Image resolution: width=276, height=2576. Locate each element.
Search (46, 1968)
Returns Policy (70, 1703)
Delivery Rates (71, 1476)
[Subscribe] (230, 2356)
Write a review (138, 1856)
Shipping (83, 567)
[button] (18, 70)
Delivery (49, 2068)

|---|

PROMPT >> Exactly and only the lines from the line containing "Search (46, 1968)" through the final line of the records above must be returned.

WRITTEN ANSWER >>
Search (46, 1968)
Returns Policy (70, 1703)
Delivery Rates (71, 1476)
[Subscribe] (230, 2356)
Write a review (138, 1856)
Shipping (83, 567)
[button] (18, 70)
Delivery (49, 2068)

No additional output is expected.